The inaugural show for Pismo Gallery's new space in Cherry Creek is a splendid survey of recent work by Dale Chihuly, the prominent glass sculptor from Washington state. Chihuly is represented by many examples of his most characteristic work, groups of small blown-glass elements nested in large ones. By assembling several different parts to create a single piece, Chihuly is able to transcend the size limits inherent in the physical act of blowing glass. More than any other attribute, this ability to make glass sculpture in monumental proportions is responsible for Chihuly's formidable national reputation.

Most often in a Chihuly sculpture, the individual parts share the same set of colors. At his Pilchuck studio on the banks of Puget Sound, an army of assistants produces glass forms in the same color combinations for several days running; then Chihuly, who describes himself as a "craftsman, designer, architect [and] artist," assembles them with an instinctive sense for putting the various shapes together.

His "Persian Series," launched in 1986, incorporates elements from his most famous series of the nested type, "Sea Forms," begun in 1980. There are several wonderful examples of these works in the show; especially memorable is a magnificent piece that combines forms evocative of sea shells, anemones and the tendrils of plants. Each component is made of a strong taxicab yellow, internally striped with a soft amber and tipped out in a deep, nearly black maroon.

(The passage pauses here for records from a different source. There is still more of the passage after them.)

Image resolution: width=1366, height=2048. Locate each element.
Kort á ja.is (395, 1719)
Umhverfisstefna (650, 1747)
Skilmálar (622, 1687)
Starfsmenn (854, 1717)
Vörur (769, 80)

In addition to these sculptures and a wall-mounted relief, the exhibit includes Chihuly works in forms more commonly associated with art glass: vases and a chandelier. There are several beautiful vases from the "Macchia Series," large, brilliantly colored fazzoletto forms that invariably suggest Venetian glass. This Venetian connection is not unexpected, since Chihuly, when he was just out of graduate school, worked as an apprentice in the legendary Venini workshop in Venice, an opportunity rarely granted an American.

The influence of Venice, with its 1,000-year tradition of glassmaking, profoundly affected Chihuly even before he went there, and all his work is touched by it. This is especially true of his shapes that recall the golden age of modernist Vene-tian glass, a period that lasted from the 1920s through the 1960s and drew the attention of such artists as Picasso and Miru.

Paying even more direct homage to the city is the rich and bold "Venetian Series," a group of baluster vases executed by the Italian master Lino Tagliapietra. These vases, some large, some of the small cabinet type, feature many of the gaudy and eye-dazzling techniques the Venetians are known for: flakes of gold or other metal imbedded in the glass, leopard spots, fused canes creating ribbonlike handles and, most of all, almost garish colors in radical and surprising combinations.

The one chandelier included here also strikes an Italian note, gathering together scores of red spiral horns like a bunch of grapes. At the bottom is a clear, gold-dusted drop in the form of a putto on a trapeze.

Chandeliers, ordinarily decorative items, interest Chihuly as an art medium. One of the largest installations he has ever planned, titled "Chihuly Chandeliers Over Venice" and set for completion in 1996, consists of five enormous chandeliers that are to be hung over the city's small side canals. "I want to fill the canal with chandeliers," Chihuly explains. The artist thus hopes to merge the two most acclaimed attractions of the city--its glass and its waterways.

The chandelier stunt, which will be recorded jointly by Seattle's PBS affiliate and several European networks, is guaranteed to generate widespread interest. And talk about knowing how to get attention: What about Pismo director and owner Sandy Sardella? The word is out--with no small help from Chihuly--that her formerly conservative gallery has taken on a bold new direction at its brand-new Fillmore Street address.